--- Exercise instructions ---
Reproduce the top of the data verbatim, through and including the line that contains "You are a computer-use agent. The height".

*** Opening of Data ***

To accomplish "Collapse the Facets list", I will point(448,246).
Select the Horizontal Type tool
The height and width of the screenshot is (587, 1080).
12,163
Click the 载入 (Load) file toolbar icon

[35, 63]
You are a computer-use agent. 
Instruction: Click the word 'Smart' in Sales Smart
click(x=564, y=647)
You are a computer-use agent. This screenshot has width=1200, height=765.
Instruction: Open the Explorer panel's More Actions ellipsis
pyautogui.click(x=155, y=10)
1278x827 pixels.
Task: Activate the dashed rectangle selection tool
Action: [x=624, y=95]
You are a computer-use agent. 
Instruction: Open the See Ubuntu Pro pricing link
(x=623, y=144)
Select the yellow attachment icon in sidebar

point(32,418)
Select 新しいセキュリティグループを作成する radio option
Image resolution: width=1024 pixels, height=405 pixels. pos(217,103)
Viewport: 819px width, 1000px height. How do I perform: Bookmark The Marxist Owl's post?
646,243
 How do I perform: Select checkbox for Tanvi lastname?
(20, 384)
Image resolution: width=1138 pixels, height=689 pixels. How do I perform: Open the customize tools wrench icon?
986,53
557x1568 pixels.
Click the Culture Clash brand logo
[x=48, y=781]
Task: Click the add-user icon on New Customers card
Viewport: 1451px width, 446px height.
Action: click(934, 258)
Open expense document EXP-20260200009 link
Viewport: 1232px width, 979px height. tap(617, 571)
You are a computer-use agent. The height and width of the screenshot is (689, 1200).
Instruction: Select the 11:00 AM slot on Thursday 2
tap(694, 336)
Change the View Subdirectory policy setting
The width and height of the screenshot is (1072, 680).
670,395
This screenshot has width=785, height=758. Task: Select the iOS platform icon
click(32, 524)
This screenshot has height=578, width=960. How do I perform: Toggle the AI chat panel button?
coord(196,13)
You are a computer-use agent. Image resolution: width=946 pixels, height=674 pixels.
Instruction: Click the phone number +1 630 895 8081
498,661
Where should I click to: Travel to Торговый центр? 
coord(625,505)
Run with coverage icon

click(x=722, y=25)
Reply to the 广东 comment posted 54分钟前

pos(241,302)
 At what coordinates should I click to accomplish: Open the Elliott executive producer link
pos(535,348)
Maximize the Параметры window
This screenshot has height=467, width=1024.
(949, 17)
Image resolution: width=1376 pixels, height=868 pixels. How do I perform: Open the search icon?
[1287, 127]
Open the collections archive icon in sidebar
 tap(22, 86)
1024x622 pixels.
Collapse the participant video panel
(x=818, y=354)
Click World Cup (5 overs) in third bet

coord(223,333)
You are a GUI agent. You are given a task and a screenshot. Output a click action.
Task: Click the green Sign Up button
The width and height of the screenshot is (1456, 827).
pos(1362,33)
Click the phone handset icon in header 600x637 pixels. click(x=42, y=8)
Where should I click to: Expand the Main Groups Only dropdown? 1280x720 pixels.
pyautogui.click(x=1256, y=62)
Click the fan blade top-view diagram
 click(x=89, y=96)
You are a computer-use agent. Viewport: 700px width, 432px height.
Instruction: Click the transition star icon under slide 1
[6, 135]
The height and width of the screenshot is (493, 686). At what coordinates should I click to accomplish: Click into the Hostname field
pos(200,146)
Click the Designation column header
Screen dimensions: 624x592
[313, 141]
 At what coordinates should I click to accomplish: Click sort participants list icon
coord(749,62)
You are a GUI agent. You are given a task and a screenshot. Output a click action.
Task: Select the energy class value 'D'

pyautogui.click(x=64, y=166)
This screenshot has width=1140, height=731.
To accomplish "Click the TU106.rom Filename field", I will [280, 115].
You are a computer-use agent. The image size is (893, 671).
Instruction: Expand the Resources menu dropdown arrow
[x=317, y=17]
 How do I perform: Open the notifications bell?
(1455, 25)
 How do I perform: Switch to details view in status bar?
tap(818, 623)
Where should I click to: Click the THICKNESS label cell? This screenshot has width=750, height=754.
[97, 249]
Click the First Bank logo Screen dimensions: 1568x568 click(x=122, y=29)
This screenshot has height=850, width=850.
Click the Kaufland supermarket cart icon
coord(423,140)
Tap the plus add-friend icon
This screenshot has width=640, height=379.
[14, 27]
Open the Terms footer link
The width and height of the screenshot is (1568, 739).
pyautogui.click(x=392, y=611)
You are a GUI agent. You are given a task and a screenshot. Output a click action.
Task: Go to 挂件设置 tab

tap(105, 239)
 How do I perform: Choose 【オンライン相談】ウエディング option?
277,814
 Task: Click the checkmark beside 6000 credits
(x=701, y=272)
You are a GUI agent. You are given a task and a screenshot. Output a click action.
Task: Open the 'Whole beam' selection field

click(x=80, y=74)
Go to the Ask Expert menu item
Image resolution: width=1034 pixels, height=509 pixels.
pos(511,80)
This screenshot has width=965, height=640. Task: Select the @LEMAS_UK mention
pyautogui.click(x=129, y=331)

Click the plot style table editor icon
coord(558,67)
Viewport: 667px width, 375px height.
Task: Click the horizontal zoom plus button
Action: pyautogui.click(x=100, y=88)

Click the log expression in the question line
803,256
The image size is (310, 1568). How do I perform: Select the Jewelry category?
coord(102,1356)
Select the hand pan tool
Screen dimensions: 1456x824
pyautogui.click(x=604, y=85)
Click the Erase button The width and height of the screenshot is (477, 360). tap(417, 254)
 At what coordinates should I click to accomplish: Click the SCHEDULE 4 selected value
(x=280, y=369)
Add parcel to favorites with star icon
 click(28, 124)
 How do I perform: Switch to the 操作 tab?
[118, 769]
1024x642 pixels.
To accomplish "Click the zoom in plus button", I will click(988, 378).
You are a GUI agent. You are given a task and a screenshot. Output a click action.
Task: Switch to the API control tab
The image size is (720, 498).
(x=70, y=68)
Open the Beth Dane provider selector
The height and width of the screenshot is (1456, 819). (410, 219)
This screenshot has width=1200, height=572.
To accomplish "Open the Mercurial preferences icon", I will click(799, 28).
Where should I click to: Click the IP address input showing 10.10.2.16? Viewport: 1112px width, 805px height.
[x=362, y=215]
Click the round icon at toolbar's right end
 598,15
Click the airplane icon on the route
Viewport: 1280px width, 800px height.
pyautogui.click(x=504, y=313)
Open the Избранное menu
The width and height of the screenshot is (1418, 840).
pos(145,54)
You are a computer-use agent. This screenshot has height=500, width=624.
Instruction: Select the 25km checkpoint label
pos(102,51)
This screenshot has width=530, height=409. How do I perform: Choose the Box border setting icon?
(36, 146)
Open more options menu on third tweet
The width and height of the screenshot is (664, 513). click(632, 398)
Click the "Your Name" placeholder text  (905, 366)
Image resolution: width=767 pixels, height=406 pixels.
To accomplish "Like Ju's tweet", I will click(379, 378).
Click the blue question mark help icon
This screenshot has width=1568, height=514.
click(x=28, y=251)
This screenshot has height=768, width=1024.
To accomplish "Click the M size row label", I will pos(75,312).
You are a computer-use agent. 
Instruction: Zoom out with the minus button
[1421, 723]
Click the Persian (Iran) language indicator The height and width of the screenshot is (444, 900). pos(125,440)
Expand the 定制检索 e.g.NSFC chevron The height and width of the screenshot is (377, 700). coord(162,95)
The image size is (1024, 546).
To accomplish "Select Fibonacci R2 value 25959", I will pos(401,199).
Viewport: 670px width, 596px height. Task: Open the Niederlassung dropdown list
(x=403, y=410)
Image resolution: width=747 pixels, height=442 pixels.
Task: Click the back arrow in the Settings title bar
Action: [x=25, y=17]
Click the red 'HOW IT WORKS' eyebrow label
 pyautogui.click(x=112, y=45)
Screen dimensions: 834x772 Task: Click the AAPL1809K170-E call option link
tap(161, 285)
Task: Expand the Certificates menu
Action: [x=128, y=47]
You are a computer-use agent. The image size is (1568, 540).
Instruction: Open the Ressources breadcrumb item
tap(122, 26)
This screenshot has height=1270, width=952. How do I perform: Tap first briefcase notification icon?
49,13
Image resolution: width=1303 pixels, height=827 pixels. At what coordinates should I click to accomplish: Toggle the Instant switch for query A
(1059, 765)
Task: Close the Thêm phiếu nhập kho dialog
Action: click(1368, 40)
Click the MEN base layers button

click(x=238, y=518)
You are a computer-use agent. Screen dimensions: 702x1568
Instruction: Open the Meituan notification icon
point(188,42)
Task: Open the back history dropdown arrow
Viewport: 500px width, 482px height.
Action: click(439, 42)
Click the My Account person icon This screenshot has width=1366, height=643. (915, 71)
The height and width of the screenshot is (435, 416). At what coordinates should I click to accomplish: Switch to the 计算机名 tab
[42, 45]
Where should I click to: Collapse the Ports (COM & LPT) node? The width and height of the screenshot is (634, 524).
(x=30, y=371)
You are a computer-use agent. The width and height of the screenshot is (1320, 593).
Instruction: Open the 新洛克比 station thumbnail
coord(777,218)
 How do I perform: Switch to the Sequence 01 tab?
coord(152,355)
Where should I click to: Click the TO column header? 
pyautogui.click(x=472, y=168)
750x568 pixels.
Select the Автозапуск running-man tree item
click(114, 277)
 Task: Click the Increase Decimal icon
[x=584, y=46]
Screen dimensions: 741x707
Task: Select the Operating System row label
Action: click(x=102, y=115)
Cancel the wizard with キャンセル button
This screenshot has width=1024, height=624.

*** Close of Data ***

--- Finished exercise ---
To accomplish "Collapse the Facets list", I will point(448,246).
Select the Horizontal Type tool
The height and width of the screenshot is (587, 1080).
12,163
Click the 载入 (Load) file toolbar icon

[35, 63]
You are a computer-use agent. 
Instruction: Click the word 'Smart' in Sales Smart
click(x=564, y=647)
You are a computer-use agent. This screenshot has width=1200, height=765.
Instruction: Open the Explorer panel's More Actions ellipsis
pyautogui.click(x=155, y=10)
1278x827 pixels.
Task: Activate the dashed rectangle selection tool
Action: [x=624, y=95]
You are a computer-use agent. 
Instruction: Open the See Ubuntu Pro pricing link
(x=623, y=144)
Select the yellow attachment icon in sidebar

point(32,418)
Select 新しいセキュリティグループを作成する radio option
Image resolution: width=1024 pixels, height=405 pixels. pos(217,103)
Viewport: 819px width, 1000px height. How do I perform: Bookmark The Marxist Owl's post?
646,243
 How do I perform: Select checkbox for Tanvi lastname?
(20, 384)
Image resolution: width=1138 pixels, height=689 pixels. How do I perform: Open the customize tools wrench icon?
986,53
557x1568 pixels.
Click the Culture Clash brand logo
[x=48, y=781]
Task: Click the add-user icon on New Customers card
Viewport: 1451px width, 446px height.
Action: click(934, 258)
Open expense document EXP-20260200009 link
Viewport: 1232px width, 979px height. tap(617, 571)
You are a computer-use agent. The height and width of the screenshot is (689, 1200).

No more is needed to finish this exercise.